Nock is talking about the possibilities from biomimicry – innovation inspired by nature. It’s increasingly popular in science.
Think kingfishers inspiring bullet trains, velcro mimicking the tiny hooks on burrs, or lotus leaves influencing the creation of super-waterproof surfaces.
“It’s not too far-fetched that if we learn that certain nano-structures help plants keep their leaves healthy, we could also copy these structures onto say door handles and other surfaces we touch.”
Meanwhile, associate professor Geoff Willmott from the University of Auckland is also looking at surfaces, in particular whether we can manipulate the chemical make-up or the structure of a surface, from a nano particle level, to stop viruses.
That could either be by making the surface really rough, or by making it really slippery, like the lotus leaf, so droplet-borne viruses like Covid-19 just can’t stick.
“There’s a cool technology coming out of RMIT in Melbourne where surfaces have spikes on them which kill bacteria and don’t allow them to grow.”
Auckland University senior lecturer Dr Jenny Malmström is also looking at creating nanotechnology surfaces that hinder the spread of viruses.

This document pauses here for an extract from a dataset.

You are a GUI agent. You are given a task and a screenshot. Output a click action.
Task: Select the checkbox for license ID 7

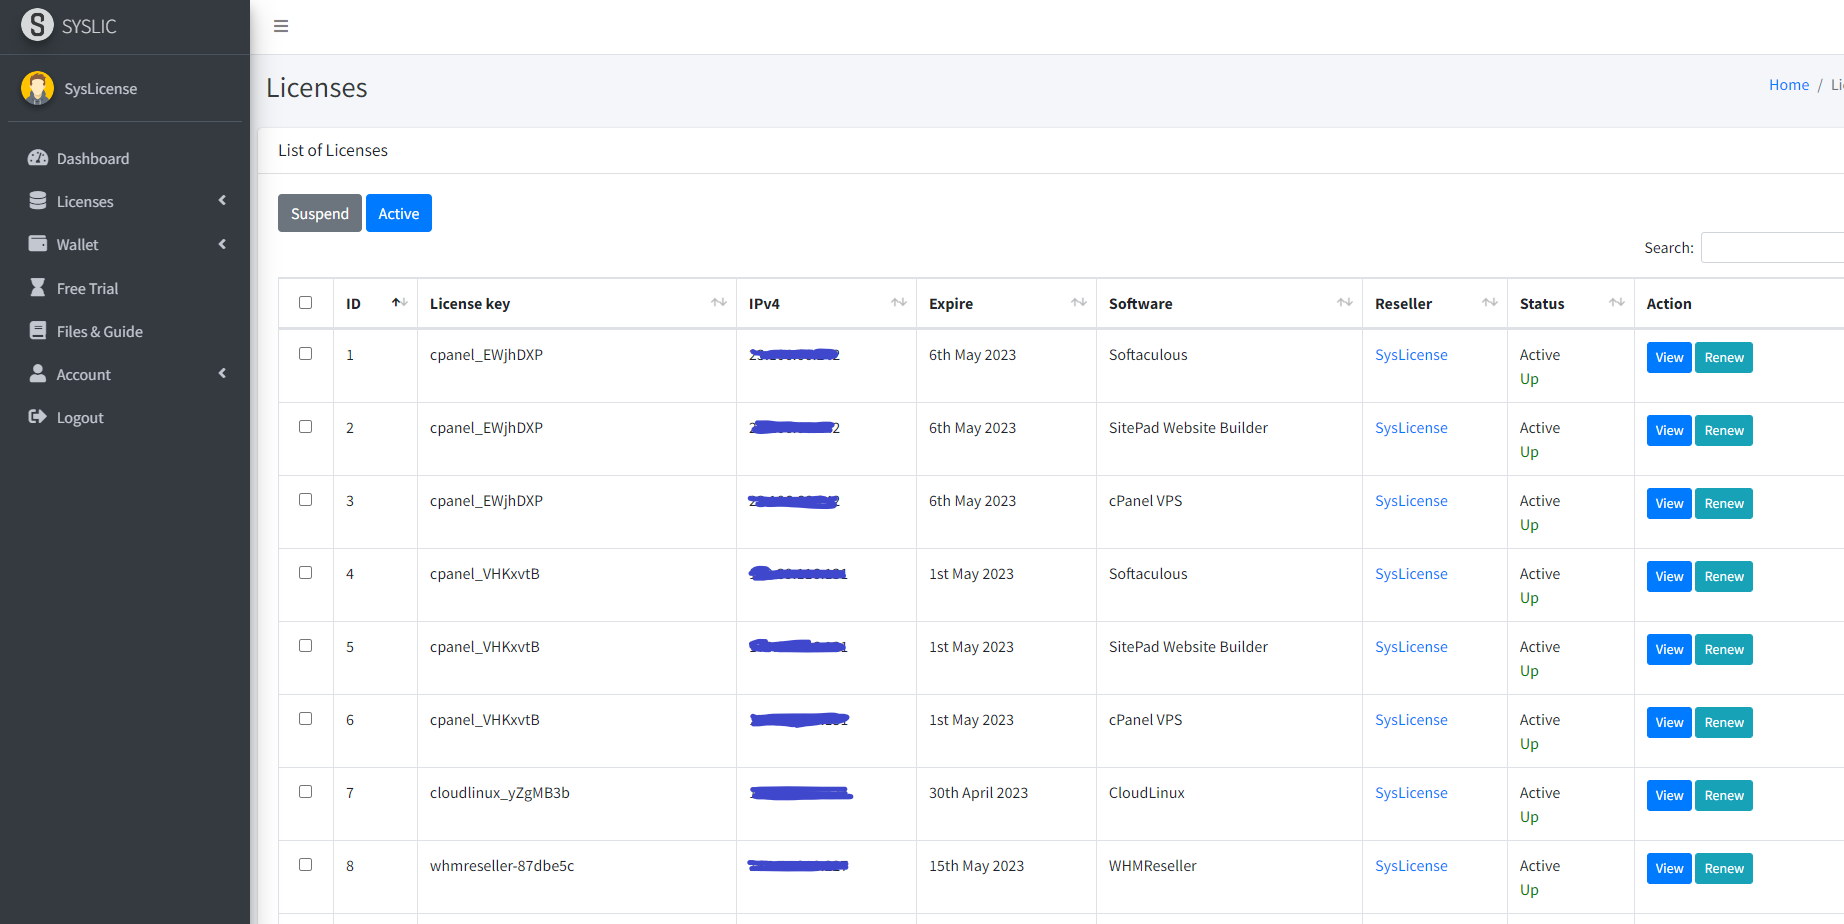coord(306,792)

This is important because viruses can sit on surfaces for days and infect the next person that comes along.
These surfaces work a bit like a nano-velcro, where the virus attaches so firmly it would be unlikely to be picked up by someone else afterwards.
Malmström says there are three areas of research that look promising.
The first is creating non-stick surface coatings – “think your teflon pan for a virus”, she says. “There is a lot of science already on anti-fouling surfaces used in fields from the shipping industry to the medical field or food technology.”
The second involves surfaces that do the opposite, she says. “They work a bit like a nano-velcro, where the virus attaches so firmly it would be unlikely to be picked up by someone else afterwards.”
The third, and perhaps most obvious, Malmström says, is creating materials and coatings that can destroy or kill the virus.
“Certain metals like copper and silver are known to kill bacteria and that’s why we often see copper surfaces in hospitals. But there are also chemical coatings that work by punching bacteria, a bit like a nano-sword, and these types of materials are also being explored as anti-viral coatings.”
So how close are these clever anti-viral surfaces to hitting a door knob, a light switch or a lift panel near us soon?
It could take a while before these things are in commercial production, Malmström says.
“I think it’s unlikely we will have a magic bullet for our everyday items any time soon, but I do think successful strategies are likely to combine several mechanisms. So you might see a coating that is trying to reduce the attachment of a virus, while at the same time it’s trying to destroy a virus that does attach.”